Chanler's best-known works are his songs, which number about 50. He also composed a ballet, an opera (The Pot of Fat, 1955),[9] choral pieces, works for chamber ensemble, and piano solo pieces.[8] [10] In 1940, he was awarded the League of Composers Town Hall Award for his song cycle, "Four Rhymes from Peacock Pie" and, in 1944, was the recipient of a Guggenheim fellowship.
From 1945 to 1947, he was on the faculty of the Peabody Conservatory in Baltimore.

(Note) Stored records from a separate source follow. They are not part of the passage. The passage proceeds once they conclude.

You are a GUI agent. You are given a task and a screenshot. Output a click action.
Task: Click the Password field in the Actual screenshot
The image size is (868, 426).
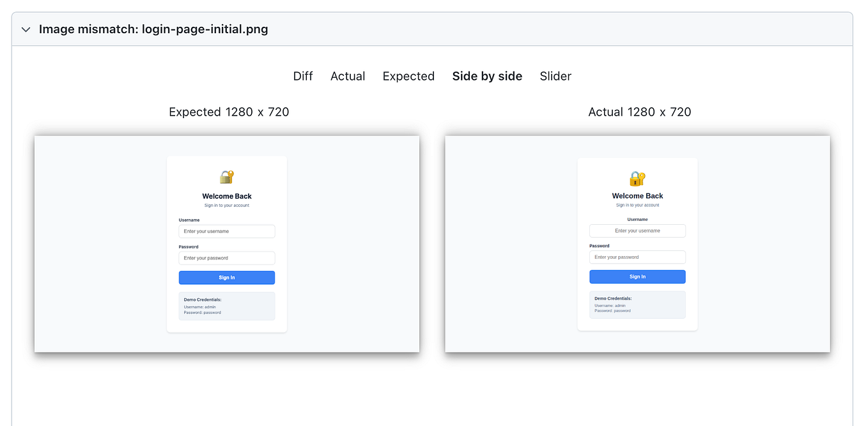[x=637, y=257]
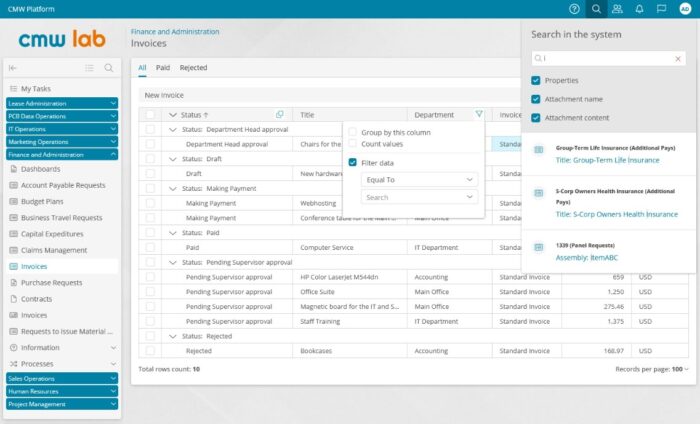Click the New invoice button
Image resolution: width=700 pixels, height=424 pixels.
point(166,95)
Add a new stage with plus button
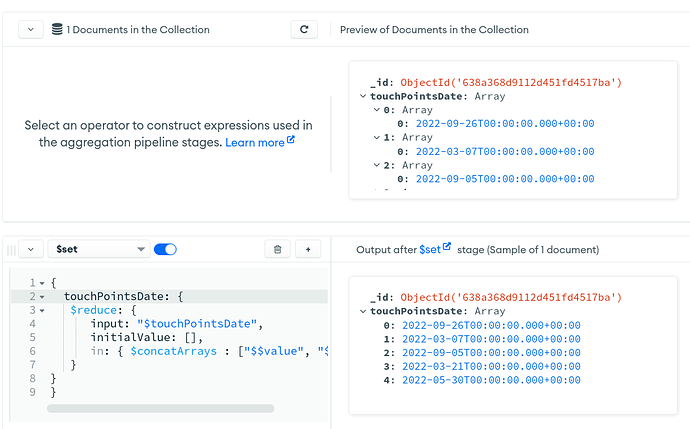The image size is (690, 429). [x=307, y=249]
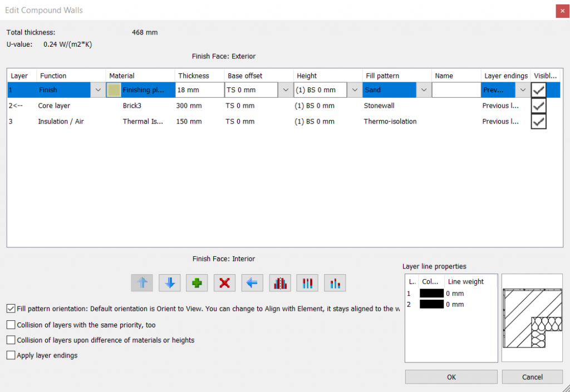Add a new layer with green plus
This screenshot has height=392, width=570.
197,283
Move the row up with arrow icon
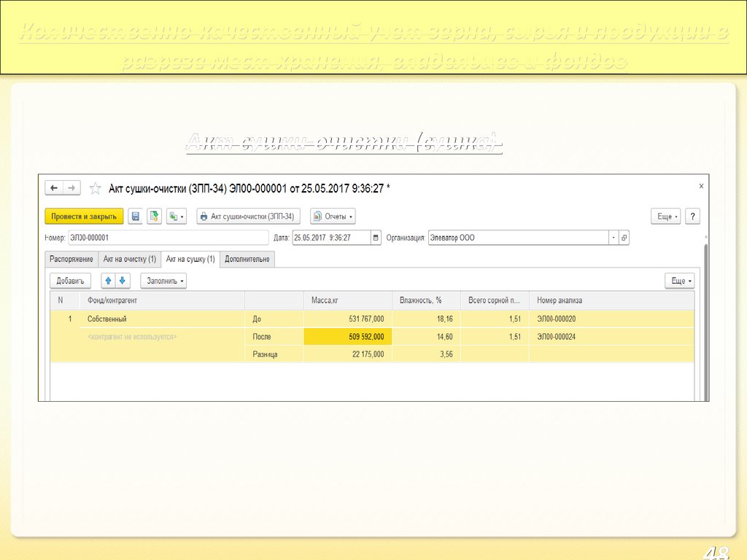The height and width of the screenshot is (560, 747). (108, 281)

He also taught at the Longy School of Music of Bard College in Cambridge, Massachusetts.
In Paris in 1931,[11] Chanler was married to Maria Sargent (née de Acosta) (1880–1970),[12] the daughter of Ricardo de Acosta.[13] She was the sister of Aida de Acosta, Mercedes de Acosta, Rita de Acosta, and Mrs. Frederick Shaw of London.[14] Maria previously was married to Andrew Robeson Sargent, the son of Charles Sprague Sargent. Maria and Andrew had a child together, Ignatius Sargent (1914–1999),[15] [16] [13] who attended the Groton School and was a member of the class of 1937 at Harvard University. He married Frances Moffat in 1935.[17]
Chanler died at the Massachusetts General Hospital in Boston on July 27, 1961.[18]